Hi, not sure if anyone is in the same boat as us. DS1 is 11, we adopted him and his brother (full siblings) aged 4 + 2.
In June 2011 - DS1 was diagnosed with PTSD and complex grief reaction. Subsequently in October 2011 he started undergoing EMDR therapy.
In January 2012, at the advice of the professionals involved with his care we removed DS1 from mainstream education and he started attending CAMHS day unit and a hospital school.
Over the past few weeks there has been discussion of Social Communication Difficulty, initially thought to be linked to attachment. However we were then asked to fill in some questionnaires and we provided some nursery reports that came with the boys at the time of adoption, to look for evidence of ASD.
This week, having spoken to the nurse in charge of DS1's care at the CAMHS day unit, I have been advised that at the final assessment next week they will be recommending to the Consultants that DS1 ticks near enough every box for Aspergers (the first time this has ever been mentioned to us). The psychologist responsible for the therapy who sees DS1 weekly has already expressed a reluctance in making a formal diagnosis of ASD as there is evidence to the contrary in the therapy sessions.
At the end of April my husband and I have a meeting to discuss the outcome of his time in the Day Unit.
We are struggling on many levels with DS1 behaviour, but having looked at info on Aspergers we can recognise many traits that DS1 exhibits. However the added issue of emotional trauma makes this a complex situation.

» **DATA SUPPLIED**:
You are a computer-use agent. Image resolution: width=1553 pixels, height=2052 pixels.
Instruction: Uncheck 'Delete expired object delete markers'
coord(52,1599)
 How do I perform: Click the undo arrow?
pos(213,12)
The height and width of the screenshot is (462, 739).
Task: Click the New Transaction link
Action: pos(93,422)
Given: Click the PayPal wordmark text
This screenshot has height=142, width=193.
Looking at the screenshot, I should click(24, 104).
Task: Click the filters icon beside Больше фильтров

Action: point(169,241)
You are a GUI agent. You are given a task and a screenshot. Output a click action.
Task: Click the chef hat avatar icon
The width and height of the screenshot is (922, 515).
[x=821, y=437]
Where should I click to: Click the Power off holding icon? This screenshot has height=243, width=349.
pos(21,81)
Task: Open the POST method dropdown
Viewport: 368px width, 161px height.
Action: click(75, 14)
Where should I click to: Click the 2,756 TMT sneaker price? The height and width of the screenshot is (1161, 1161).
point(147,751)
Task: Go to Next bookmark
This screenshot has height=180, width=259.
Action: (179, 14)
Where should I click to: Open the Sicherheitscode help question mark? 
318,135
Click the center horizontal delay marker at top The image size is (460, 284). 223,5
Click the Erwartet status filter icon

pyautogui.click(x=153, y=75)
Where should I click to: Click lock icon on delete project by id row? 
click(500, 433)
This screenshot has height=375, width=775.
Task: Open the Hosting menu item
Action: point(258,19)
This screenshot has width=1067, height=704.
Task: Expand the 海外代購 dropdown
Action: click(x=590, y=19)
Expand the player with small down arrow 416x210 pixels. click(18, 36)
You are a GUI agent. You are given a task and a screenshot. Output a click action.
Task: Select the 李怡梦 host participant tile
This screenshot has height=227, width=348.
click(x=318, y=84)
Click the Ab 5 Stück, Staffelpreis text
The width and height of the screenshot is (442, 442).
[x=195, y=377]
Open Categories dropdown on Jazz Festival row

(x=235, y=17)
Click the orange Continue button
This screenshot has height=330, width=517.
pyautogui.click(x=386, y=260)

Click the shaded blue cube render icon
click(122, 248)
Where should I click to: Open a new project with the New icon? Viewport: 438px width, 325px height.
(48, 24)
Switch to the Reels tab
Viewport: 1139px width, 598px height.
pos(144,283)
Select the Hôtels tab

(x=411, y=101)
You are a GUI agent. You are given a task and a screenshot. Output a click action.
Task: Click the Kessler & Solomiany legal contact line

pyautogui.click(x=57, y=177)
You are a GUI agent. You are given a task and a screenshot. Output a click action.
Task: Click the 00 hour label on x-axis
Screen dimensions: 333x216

» **WORK ORDER 1**: According to the post about the adopted son's diagnosis, in what month and year did he begin EMDR therapy?
» **WORK ORDER 2**: Please write the next few sentences of the post about the adopted son's diagnosis, picking up after its final sentence.

» **RESPONSE AREA 1**: October 2011.

» **RESPONSE AREA 2**:
On another forum it was suggested that we do not concentrate on waiting for the dx but deal solely with the behaviour issues. The problem with this is the way we deal with DS1 is different as we do not want to exacerbate the symptoms of the emotional trauma whilst dealing with day to day stuff. He is extremely agitated at the moment (may be due to the holiday routine changing) and in a very fragile state of mind.
Has anyone else experienced similar issues in dealing with Aspergers and emotional trauma who may be able to offer us some advice, help us to see the way forward and how we can best support our family as we go through this?
Thanks for reading.
Thank you so much for responding and for your honesty. I do understand what you are saying and as a family, we are going to try our best, to do what is best for our boy.
Interesting to hear about the Autism Alert Card, I had not heard of that but further on down the line this will be a useful thing for him to have on him in case he needs help.
We will continue to try to find ways of managing his meltdowns and keeping him safe and protected as best we can, whilst encouraging his independence as much as possible.
Again, many thanks for the insight into your life and wishing you only the best of things for the future.